── Extrait source ──

Selon l’arrêté cannois « l’accès à la plage et à la baignade sur la commune de Cannes sont interdits, à compter de la signature du présent arrêté jusqu’au 31 août 2016, à toute personne n’ayant pas une tenue correcte, respectueuse des bonnes mœurs et de la laïcité, respectant les règles d’hygiène et de sécurité des baignades adaptées au domaine public maritime ».

Cet arrêté est-il légal? Je ne sais pas. Je me suis un peu renseignée cependant…

D’abord, on est dans un pays laïc (j’ai l’impression de me répéter). L‘article 1er de la Constitution prévoit les principes de laïcité et de liberté religieuse : « la France est une République indivisible, laïque, démocratique et sociale » qui « respecte toutes les croyances »Pour résumer, c’est l’Etat qui est neutre, pas les citoyens.

───
── Données enregistrées ──

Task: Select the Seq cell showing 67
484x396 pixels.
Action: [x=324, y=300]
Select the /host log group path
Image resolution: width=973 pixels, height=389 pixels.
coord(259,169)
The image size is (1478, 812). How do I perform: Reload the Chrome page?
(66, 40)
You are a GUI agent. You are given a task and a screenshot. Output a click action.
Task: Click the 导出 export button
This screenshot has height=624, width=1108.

───
── Données enregistrées ──

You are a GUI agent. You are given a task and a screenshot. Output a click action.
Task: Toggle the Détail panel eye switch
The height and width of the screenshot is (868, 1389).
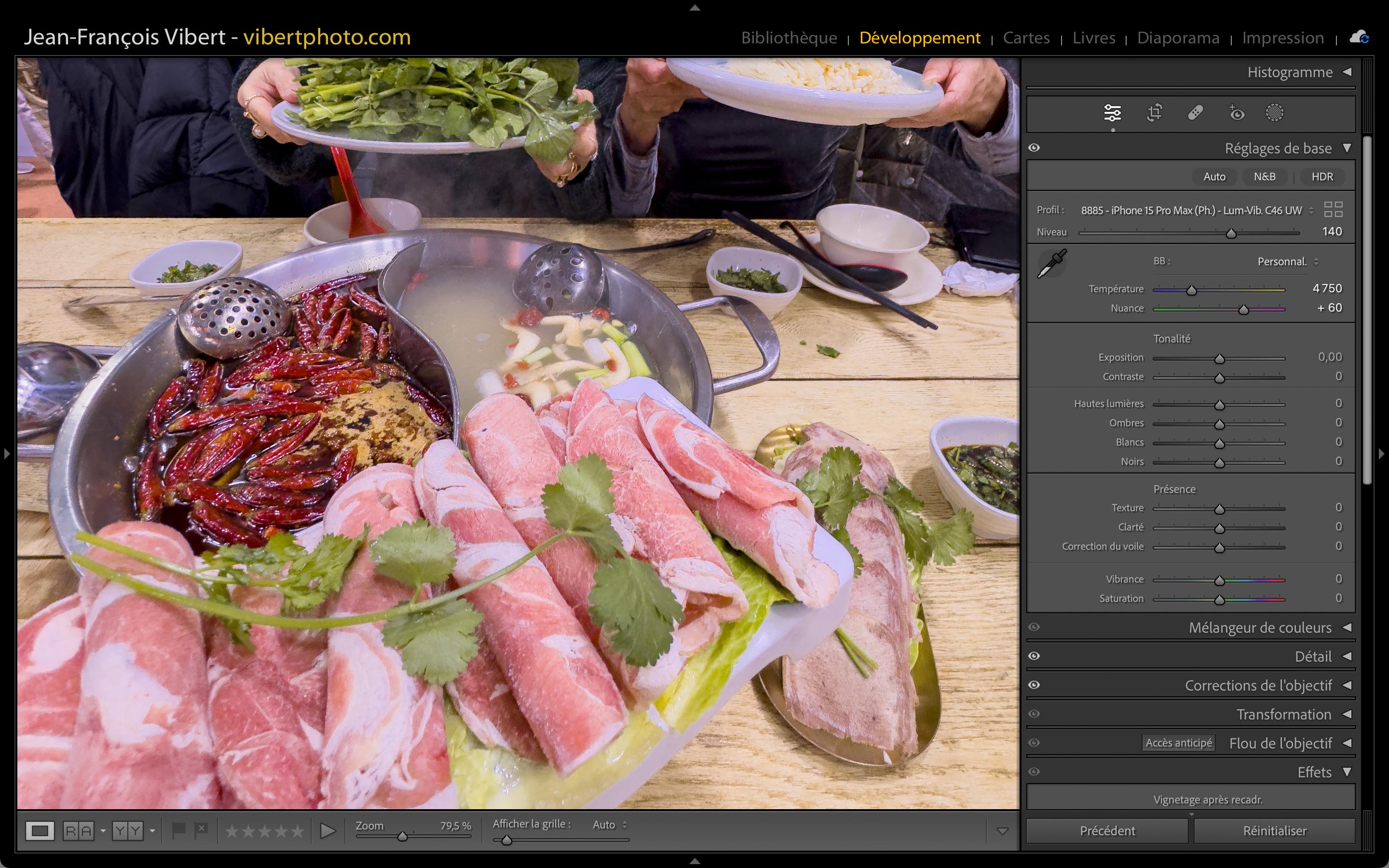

───
── Données enregistrées ──

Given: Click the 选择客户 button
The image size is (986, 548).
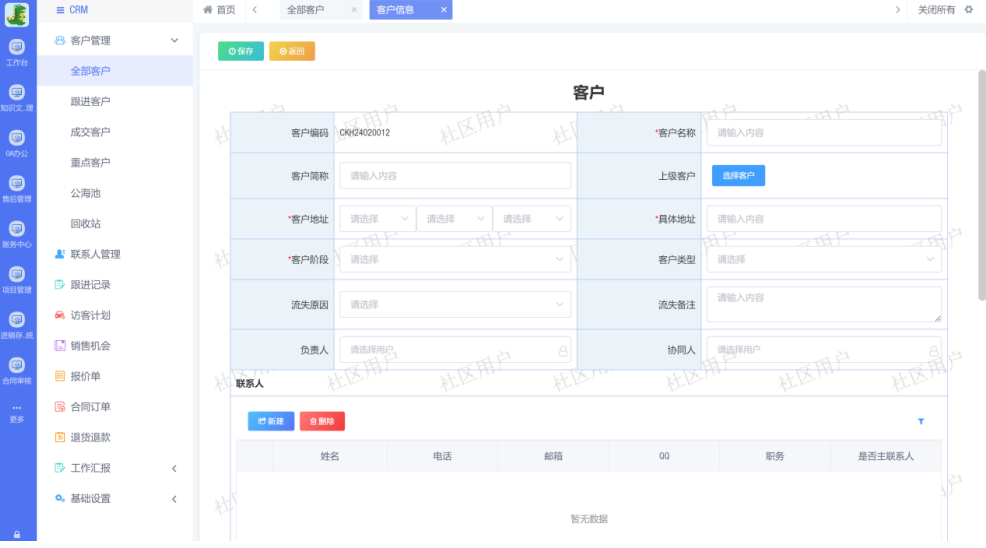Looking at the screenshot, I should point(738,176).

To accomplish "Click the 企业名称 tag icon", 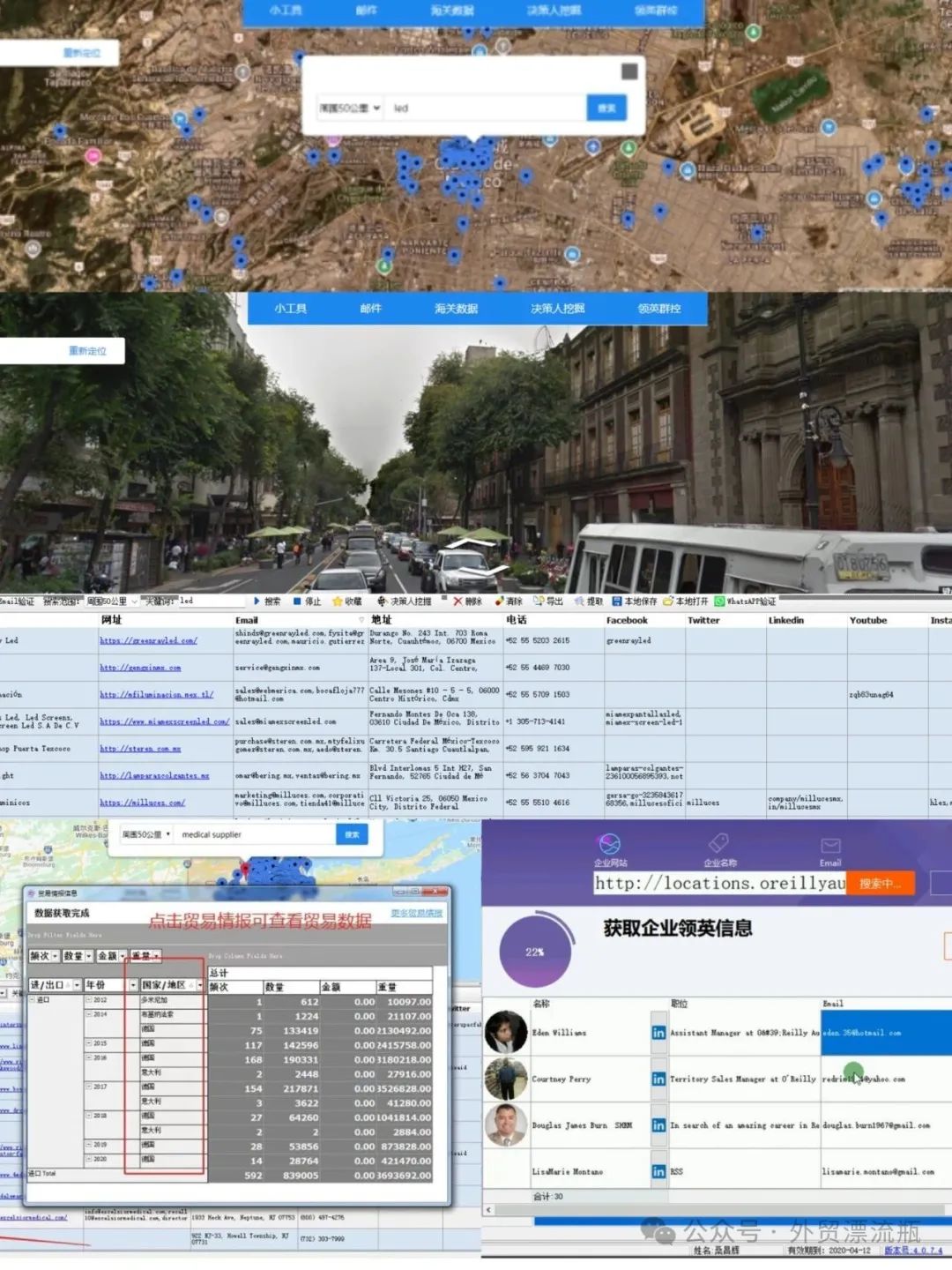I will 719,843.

───

**Consigne A:**
Répondez aux questions suivantes d'après l'extrait sur l'arrêté cannois.
(i) Jusqu'à quelle date l'arrêté interdit-il l'accès à la plage et à la baignade aux personnes visées ?
(ii) Quel article de la Constitution prévoit les principes de laïcité et de liberté religieuse ?
(iii) Selon l'extrait, qui est neutre ?
**Consigne B:** Citez l'extrait sur l'arrêté cannois à partir des mots « D’abord, on est » et arrêtez-vous après les mots « pas les citoyens. ».
**Consigne C:** Relevez tous les adjectifs qui qualifient la République dans la phrase de la Constitution citée par l'extrait sur l'arrêté cannois.

**Réponse attendue A:**
(i) Jusqu'au 31 août 2016.
(ii) L'article 1er.
(iii) L'État, et non les citoyens.

**Réponse attendue B:**
D’abord, on est dans un pays laïc (j’ai l’impression de me répéter). L‘article 1er de la Constitution prévoit les principes de laïcité et de liberté religieuse : « la France est une République indivisible, laïque, démocratique et sociale » qui « respecte toutes les croyances »Pour résumer, c’est l’Etat qui est neutre, pas les citoyens.

**Réponse attendue C:**
indivisible
laïque
démocratique
sociale